Excerpt from The Shambhala Guide to Yoga by Georg Feuerstein.

In order to gain the unsurpassable bliss of the Self, the yogin willingly adopts a life of strict discipline.  The aspirant begins by carefully regulating his or her moral behavior.  This forms the bedrock of all types of Yoga.  Reduced to its bare bones, yogic morality is the recognition of the universal Self in all other beings.  The various moral rules expounded in the Yoga scriptures are a symbolic bow to the Self within the other person.  Thus Yoga morality is inseparable from Yoga metaphysics.  In their moral conduct, the yogins aspire to preserve the moral order of the cosmos within the limited orbit of their personal existence.  In other words, they seek to uphold the ideals of harmony and balance.  This endeavor is by no means unique to Yoga.  Rather the moral code followed by its practitioners is universal and can be found in all the great religious traditions of the world.

As the American social critic Theodore Roszak correctly understood, the yogin’s first step must necessarily be a moral one:

“[H]igher consciousness is born out of conscience.  ‘Consciousness’/’conscience’: the very words are related, reminding us that we cannot expect to expand spiritual awareness unless we also expand our moral awareness of right and wrong, good and evil.  Later perhaps there will be ecstatic harmonies beyond the description of words in which the good and the evil of the world will be revealed as, mysteriously, the two hands of God.  But only the soul that has honestly cast out violence, greed, and deception may begin the ascent to that lofty vision…

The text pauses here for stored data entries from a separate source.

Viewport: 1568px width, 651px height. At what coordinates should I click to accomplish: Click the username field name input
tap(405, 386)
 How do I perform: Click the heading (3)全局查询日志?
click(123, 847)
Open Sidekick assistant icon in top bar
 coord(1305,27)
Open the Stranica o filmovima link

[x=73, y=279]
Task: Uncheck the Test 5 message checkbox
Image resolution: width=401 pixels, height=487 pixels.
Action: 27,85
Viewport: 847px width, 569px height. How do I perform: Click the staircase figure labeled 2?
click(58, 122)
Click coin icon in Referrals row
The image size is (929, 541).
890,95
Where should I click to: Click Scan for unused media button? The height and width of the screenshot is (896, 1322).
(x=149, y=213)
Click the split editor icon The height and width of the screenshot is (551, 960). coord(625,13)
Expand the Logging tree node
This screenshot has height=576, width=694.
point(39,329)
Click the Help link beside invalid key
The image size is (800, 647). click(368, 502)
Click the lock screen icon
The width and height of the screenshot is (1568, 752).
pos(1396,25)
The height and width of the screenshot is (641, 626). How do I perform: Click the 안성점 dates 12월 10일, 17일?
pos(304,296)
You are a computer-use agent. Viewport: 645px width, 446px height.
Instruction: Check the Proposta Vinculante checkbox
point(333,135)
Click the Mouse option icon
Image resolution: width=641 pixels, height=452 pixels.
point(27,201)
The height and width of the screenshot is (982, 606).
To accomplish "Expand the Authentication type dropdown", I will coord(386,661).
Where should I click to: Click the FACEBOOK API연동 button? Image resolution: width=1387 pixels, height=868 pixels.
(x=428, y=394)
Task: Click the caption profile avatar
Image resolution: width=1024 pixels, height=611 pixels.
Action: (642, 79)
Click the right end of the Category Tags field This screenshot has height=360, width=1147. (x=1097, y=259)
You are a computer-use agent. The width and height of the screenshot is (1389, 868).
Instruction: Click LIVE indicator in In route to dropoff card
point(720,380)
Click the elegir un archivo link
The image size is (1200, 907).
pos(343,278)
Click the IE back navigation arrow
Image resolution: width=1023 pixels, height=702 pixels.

“Surely too many Western practitioners of yoga are playing trivial games with the psychic and physiological spin-off of the divine science.  They learn to clearn their sinuses, to mitigate their migraine, to flirt with the joys of the kundalini.  Perhaps, besides achieving an enviable muscle tone, they even happen upon occasional intimations of samadhi.  But all these achievements become barbarous trifles if we forget that yoga, like all spiritual culture, is a life discipline and a moral wisdom.”